*TEXT EXCERPT:*

Man IDK if I leave my yak out in the snow!
But&#8230;..look like a hill behind to do some snow taking for sure!


----------



## FishFrenzy89 (May 18, 2009)

NEXT WEEK IS SUPPOSE TO BE IN THE 50s !!


----------



## TheCream (Mar 19, 2009)

Uhh, this was main river channel near Blennerhasset Island about two weeks ago:


----------



## 3step (Mar 19, 2013)

New fish finder came, and I can't even get to the boat unless I shovel my way there and once I'm there will need to remove a huge mess of snow and ice from it's cover......guess I'll wait, but it's killing me. I'm not doing too well on the ice so I guess I'll continue reading the catalogs and enjoying the pictures.


----------



## TheCream (Mar 19, 2009)

streamstalker said:


> So I guess the week after that will only have lows in the teens?
> 
> Well, if I remember rightly, we had a mild winter last year only to have it all go to hell in late Feb/ early March. I was looking back at some old posts of mine, and we had a winter storm warning in Columbus on March 9.
> 
> Let's hope this year will be different.


Last year I had the first week of March off from work since OU was on spring break. Spring break...and I was paddling through patches of thin ice on the AEP ponds in my kayak.


----------



## Lostleader (Apr 19, 2013)

Bubbagon said:


> Well, deer, duck, and football season are all wrapped up.


Its the worst time of year!


----------

*THE EXERCISE:* Reproduce, word for word, the passage of the forum thread on winter fishing and snow from "Man IDK if I" to "IN THE 50s !!". The data that follows bears no relation to the forum thread above.

*MATERIAL:*
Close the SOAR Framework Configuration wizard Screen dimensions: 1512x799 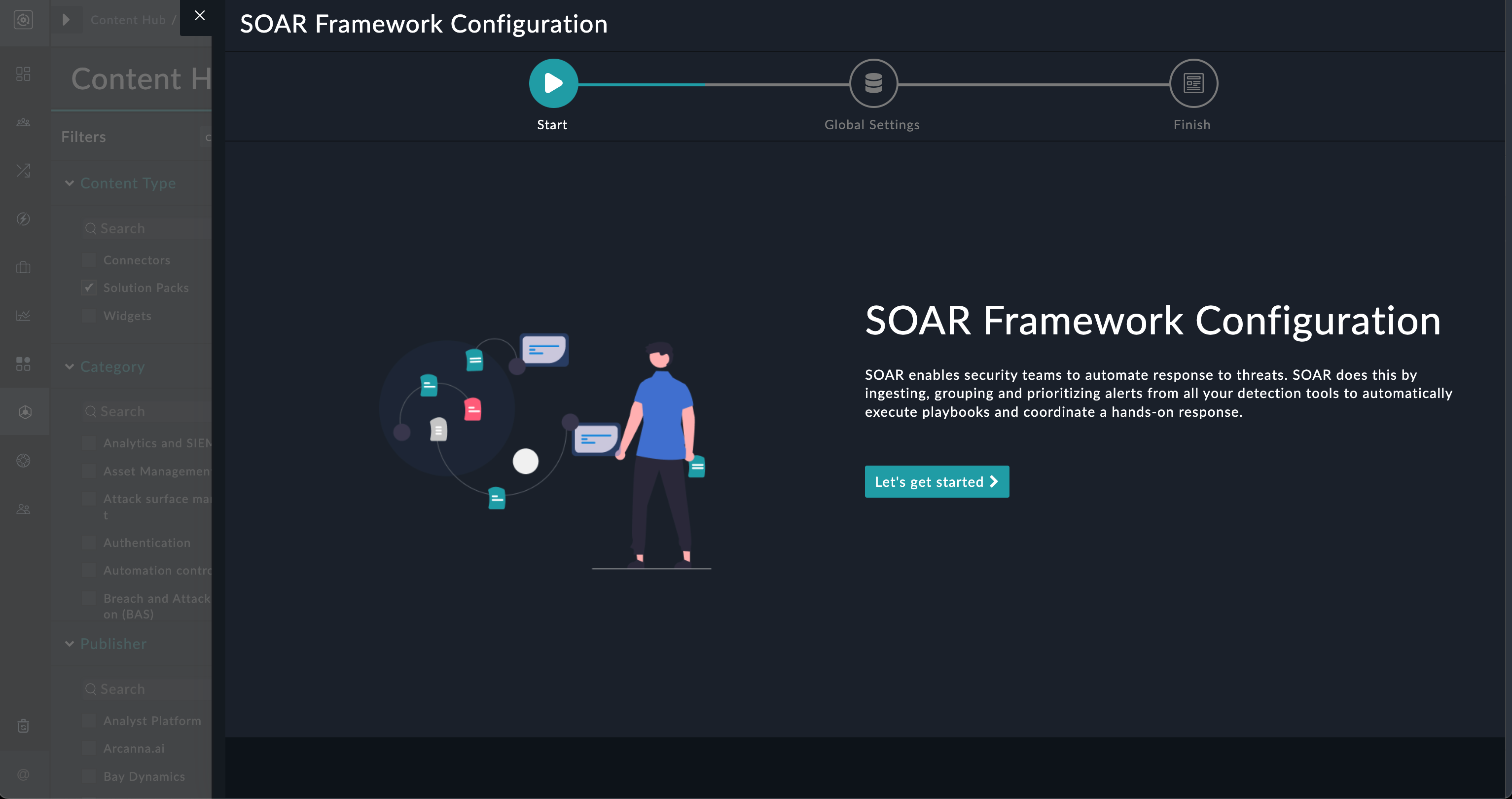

* * *

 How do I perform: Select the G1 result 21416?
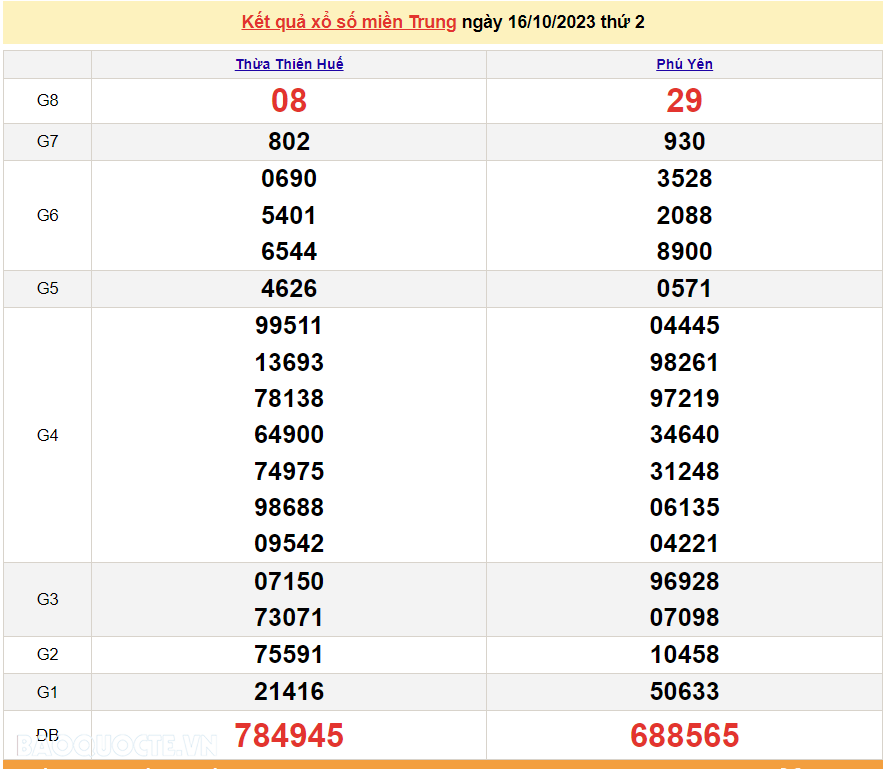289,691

*TASK SOLUTION:*
Man IDK if I leave my yak out in the snow!
But&#8230;..look like a hill behind to do some snow taking for sure!


----------



## FishFrenzy89 (May 18, 2009)

NEXT WEEK IS SUPPOSE TO BE IN THE 50s !!